By ‘one of us’, that can now mean ‘him’. His decisions, his consequences. Unless their safety is at risk, let it go.

Quartz2208 · 28/01/2018 11:24

I think the thing is you are micromanaging him like a child. He knew you were anti the second movie and why I would just let him deal with it

Because to be honest it sounds like he is the biggest issue with bedtimes

Cricrichan · 28/01/2018 11:27

He's being a dick and always playing good op to your bad cop. That's unfair on everyone.

You have very good reasons and the best interest to your children for deciding on one film per day. One was already losing interest so wouldn't have lasted the second film. They would have been hyper and late to bed etc. Instead of your sensible idea of watching one film, enjoying it, getting a good sleep and then looking forward to another one on Sunday.

Yes your dh has every right to make decisions but when it's at (proven) detriment to the family then he doesn't.

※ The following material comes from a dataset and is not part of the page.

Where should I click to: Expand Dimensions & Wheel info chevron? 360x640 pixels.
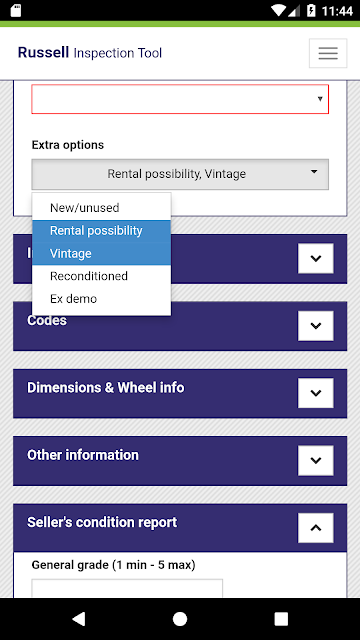pos(316,393)
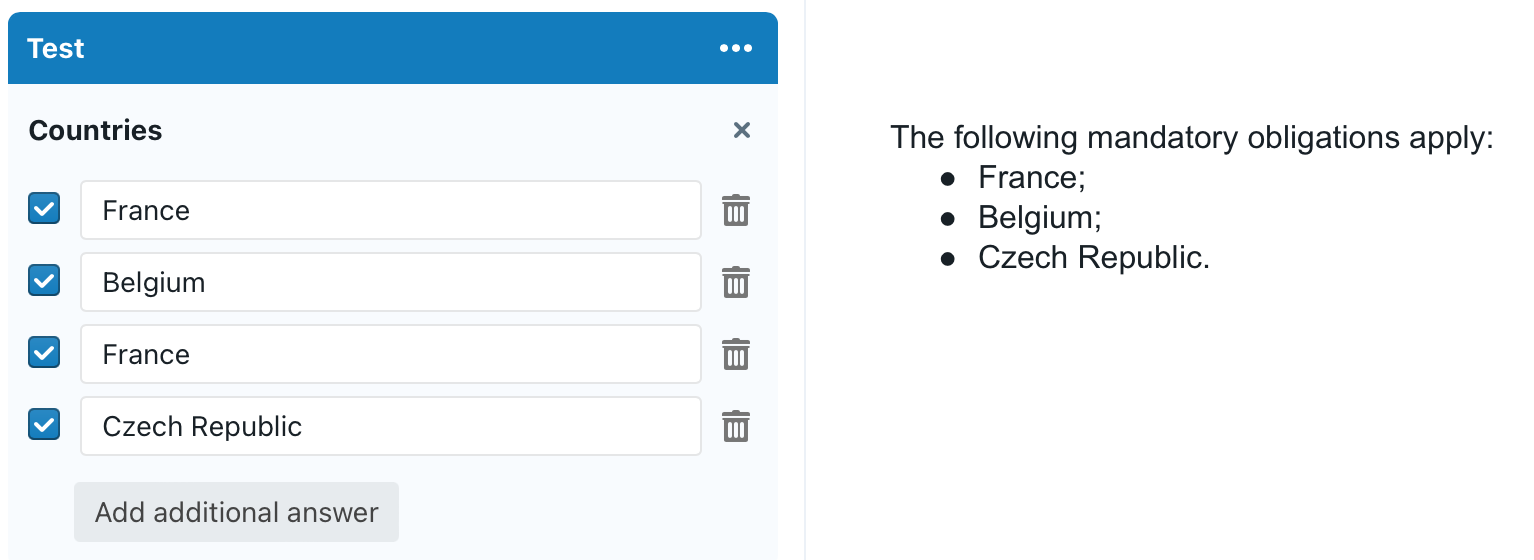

My dh is constantly filling my kids up with sweets, fizzy drinks, chocolate, let's them have their screens for hours and I'm always bad cop too. I'm not. I like to treat and indulge my children too but I find I rarely give them anything sweet etc and I'm always the one saying that's enough iPad etc time. The reason he does this is simple. He's an spectacularly crap and lazy father and buys their love with it instead of playing with them and giving them his time and attention. When they're all plugged into their screens, they don't bother him.

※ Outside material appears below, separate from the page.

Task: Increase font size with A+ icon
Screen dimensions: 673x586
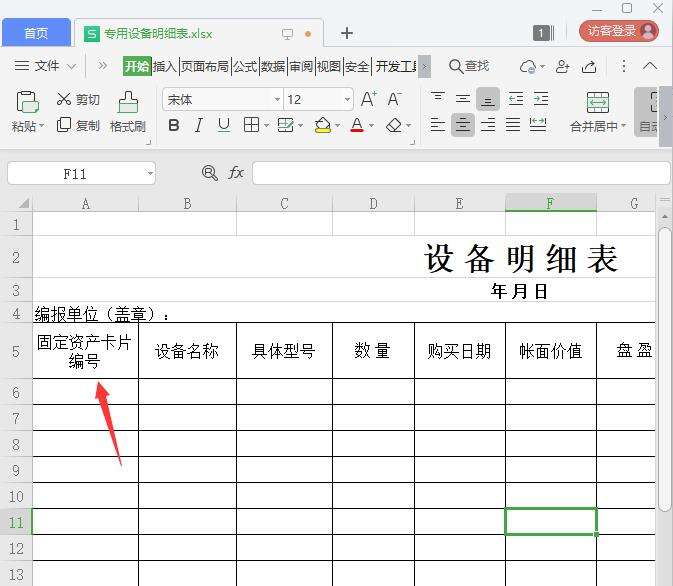Action: coord(368,99)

Picklesandsausages · 28/01/2018 11:32

Quartz, that is true. I don't want to micromanage him. I really don't.

But he is the biggest problem with bedtime! Me on my own and anyone baby sitting gets them to bed on time. It's so much harder when he's around as he's very exciting for them. They love it. But then they can't get up and get ready for school. So where do you draw the line of when to intervene???

OP posts:
Joysmum · 28/01/2018 11:36

They all wanted to watch 2 films, you didn’t. You were out voted.

DianaT1969 · 28/01/2018 11:36

Leave him to do bedtime every time he does this. You go to bed or out to visit a friend and come back at 11am. Leave him to get them up and ready for school too. However disruptive that is to the family - i.e. makes him late for work or the kids exhausted. Some people need to feel the consequences of their actions.

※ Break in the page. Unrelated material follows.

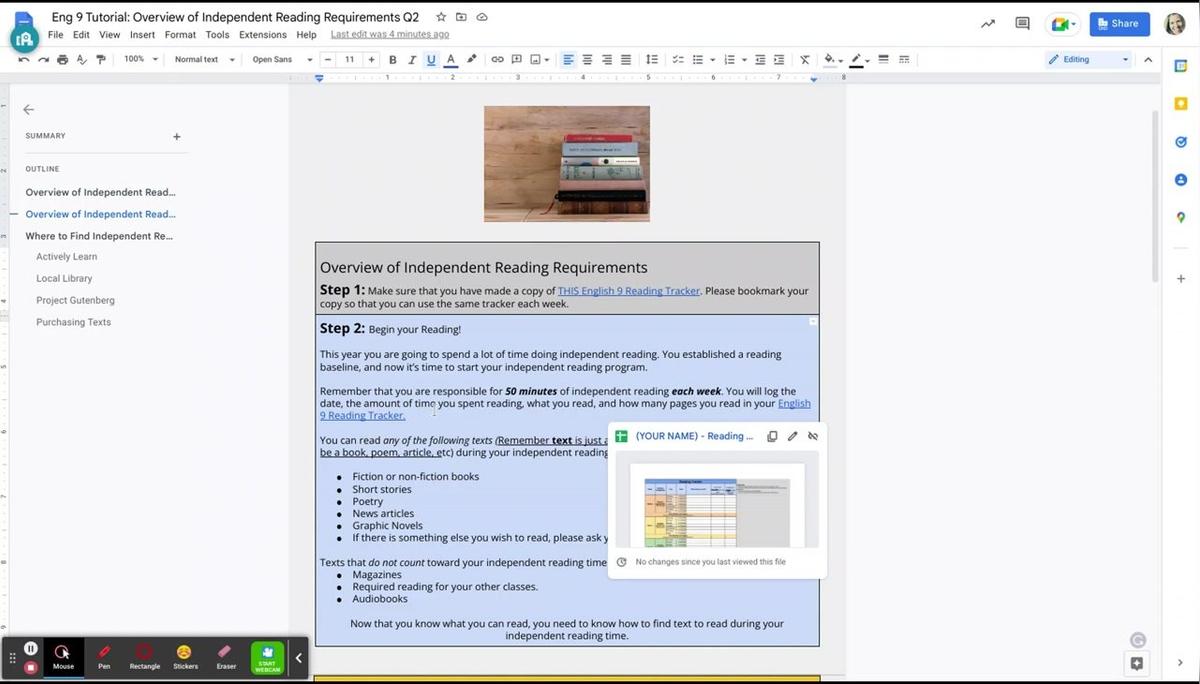This screenshot has height=684, width=1200.
Task: Open the Editing mode dropdown
Action: click(1088, 60)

DianaT1969 · 28/01/2018 11:36

Meant 11pm

Cricrichan · 28/01/2018 11:42

Op has said it happens everytime he's in charge of bedtime. So the consequences aren't teaching him anything!

Picklesandsausages · 28/01/2018 14:16

Yes, he doesn't get consequences. If I leave him to do school run kids are often late on his days. This is getting better but he relies on me getting up and starting things like breakfast. If I don't, morning's are unpleasant and they are often late.